UK Defence Equipment and Support revamps procurement methods
Looking to shake up its procurement processes is the UK’s Defence Equipment and Support organisation. In an effort to improve its focus on sustainability and hone its programme coordination, it’s tackling the streamlining of its procurement methods. The reform, titled DE&S25, follows the review, command paper, and Defence and Security Industrial Strategy papers published in 2021 by the UK government.
“It sets out our ambitions to meet requirements and provide the operational edge for our armed forces,” says Chief Executive Sir Simon Bollom, addressing the DSEI exhibition earlier this month. “Our defence programmes need to modernise and become more threat-focused and financially stable.”

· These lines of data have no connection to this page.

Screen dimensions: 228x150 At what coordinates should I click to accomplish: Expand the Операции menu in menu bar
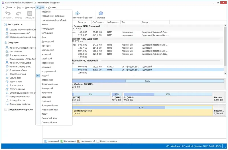coord(30,7)
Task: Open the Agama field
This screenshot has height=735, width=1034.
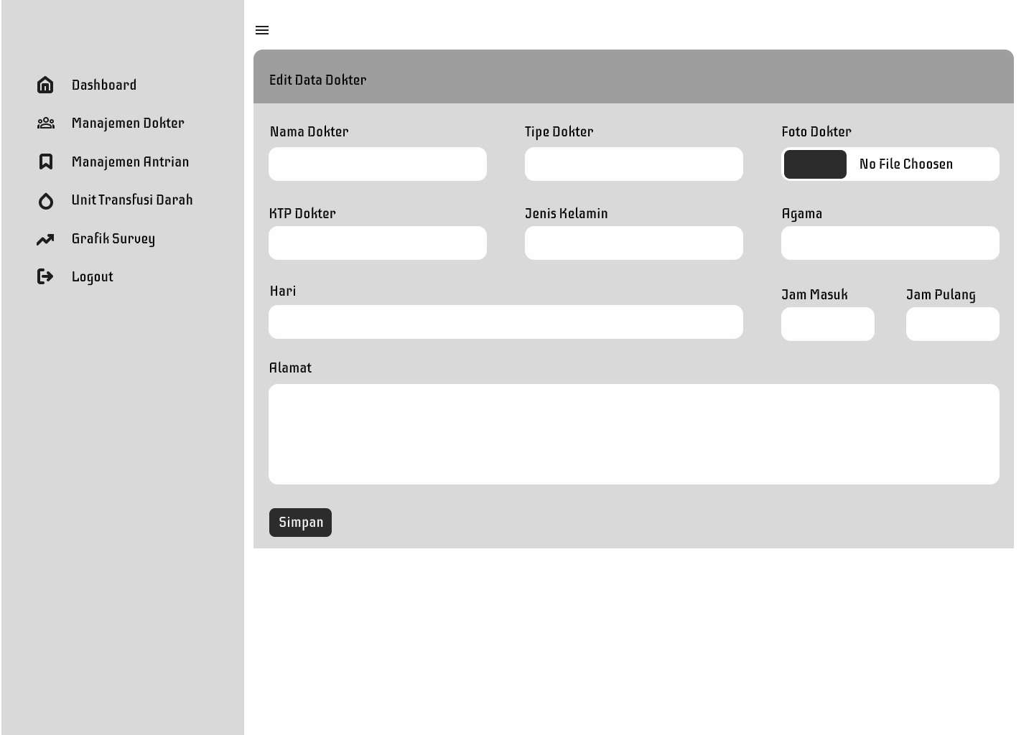Action: (890, 243)
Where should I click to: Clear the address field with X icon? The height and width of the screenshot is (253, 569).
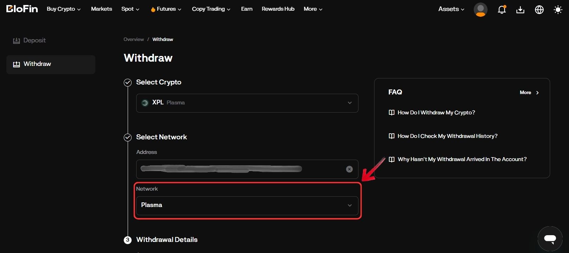pos(349,169)
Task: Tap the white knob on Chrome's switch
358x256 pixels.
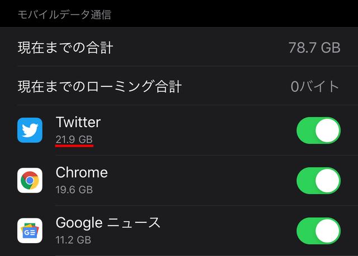Action: pos(327,180)
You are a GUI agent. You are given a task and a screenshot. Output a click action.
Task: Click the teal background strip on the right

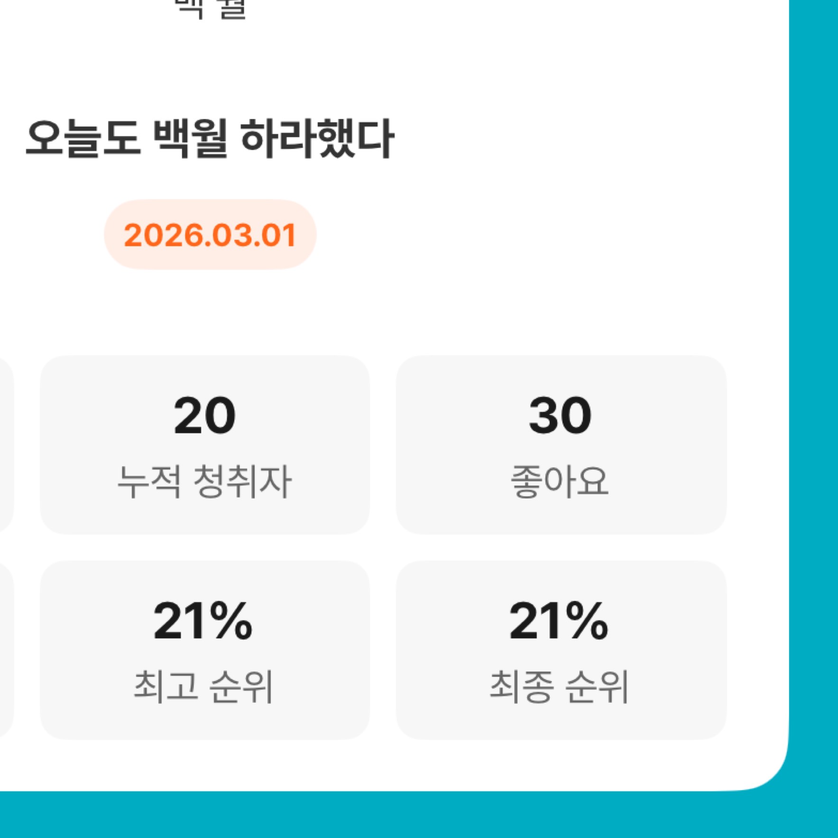click(814, 379)
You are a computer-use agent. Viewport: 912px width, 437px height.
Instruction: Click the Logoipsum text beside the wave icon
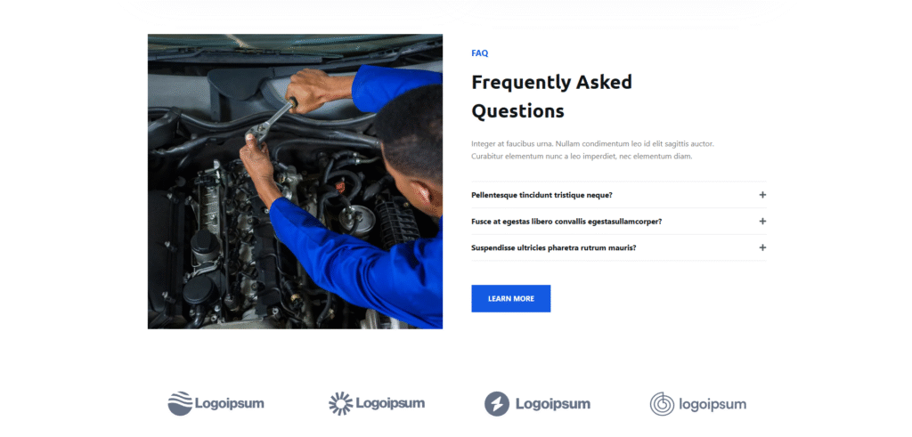click(x=229, y=403)
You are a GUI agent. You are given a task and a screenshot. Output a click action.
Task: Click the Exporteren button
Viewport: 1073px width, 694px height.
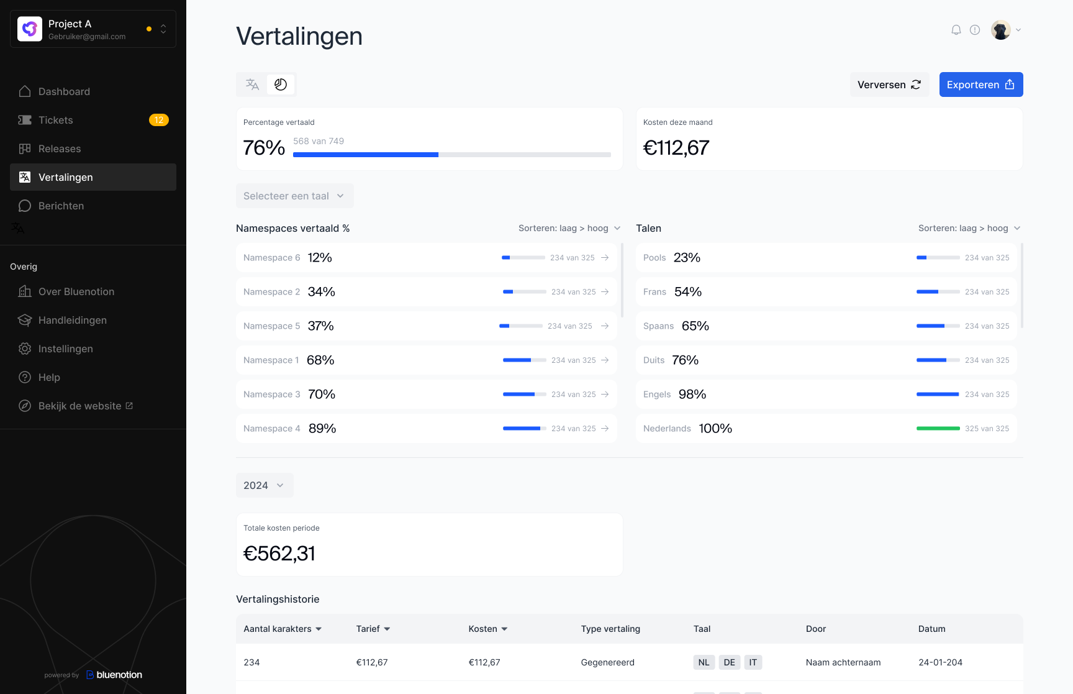pyautogui.click(x=980, y=84)
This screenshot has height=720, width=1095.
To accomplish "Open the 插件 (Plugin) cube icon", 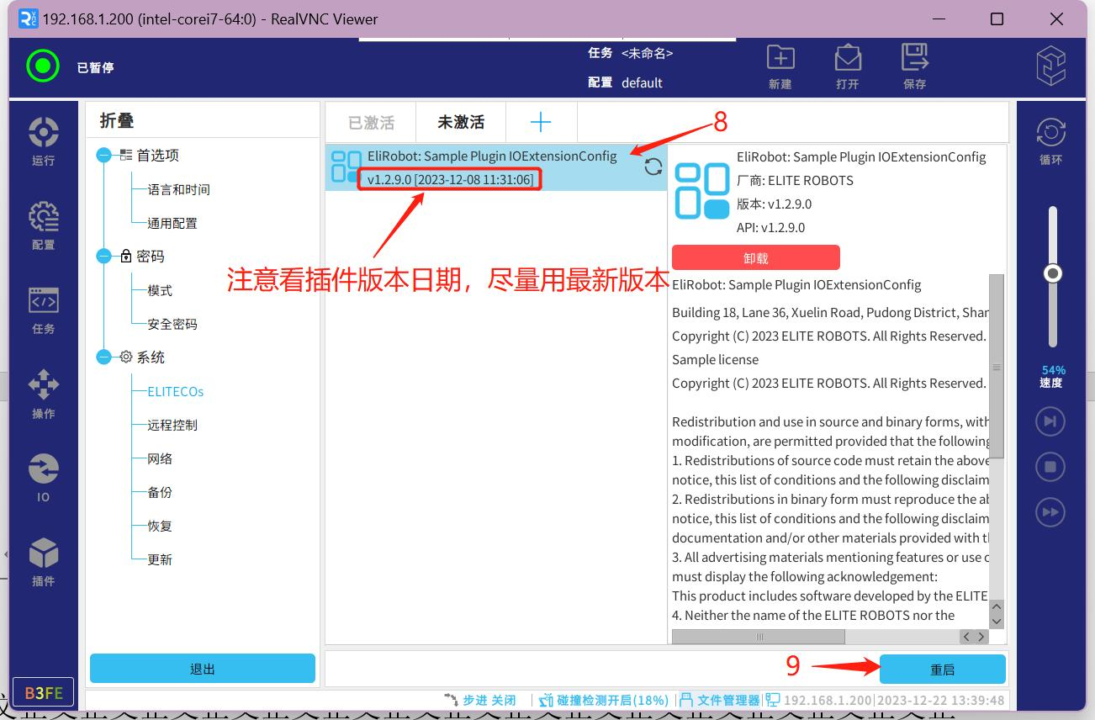I will tap(43, 561).
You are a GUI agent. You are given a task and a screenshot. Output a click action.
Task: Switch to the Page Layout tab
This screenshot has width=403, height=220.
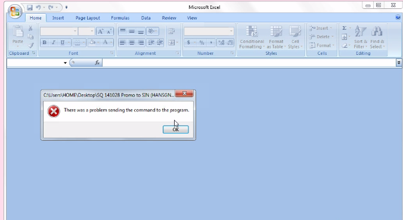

DE&S push for procurement reform
And it’s no small move. As an organisation that oversees a surplus of 600 projects, boasts around 11,500 employees, is responsible for delivering around 80% of the large-scale procurements to the UK Ministry of Defence, and possesses a comfortable budget of approximately £10 billion, the rejig of its procurement processes could very well transform the entire workings of the organisation.
“Over the next four years, we are gearing up to move with pace and agility with our frontline customers’ demand, provide value to the taxpayer and society, and deliver accelerated digital solutions through our partners and people,” Bollom continues.
“We can be quick and agile. We delivered [Boeing CH-47] Chinook defensive aids upgrades as an urgent capability requirement last year. Increasingly, this must become second nature, if we are to keep pace with the rapidly changing character of conflict.
“We will also engage with high-tempo experimentation, to prioritise short-term interventions, and to support the delivery of the MoD’s integrated operating concept 2025. We are going to challenge our processes and champion new ways of thinking, such as what we achieved on the ‘buy and try at scale’, or BATS case study.
“DE&S’s Future Capability Group used BATS and the transformation fund to buy 120 systems and deliver nine different products for the army to test, which included nano unmanned air vehicles.
“Whilst our traditional focus on large platforms remains critical, this is a great example of when moving away from big bang-style procurement to a more spiral approach enables multiple products to be tested, developed and refined for a requirement. It also ensures the customer achieves the optimal capability, which is essential as we embrace software-intensive systems and open architectures.”
Sustainability factors into procurement review
And the organisation’s sustainability concerns also play a major part in its desire to revamp its procurement handlings. Introducing solar panels as a form of generating their own renewable energy, the Defence Equipment and Support organisation is ready to kickstart its environmental ambitions, aware of the procurement industry’s effect on emissions.
“We also have a profound responsibility to contribute significantly to the government’s target of net-zero carbon emissions by 2050,” Bollom insists.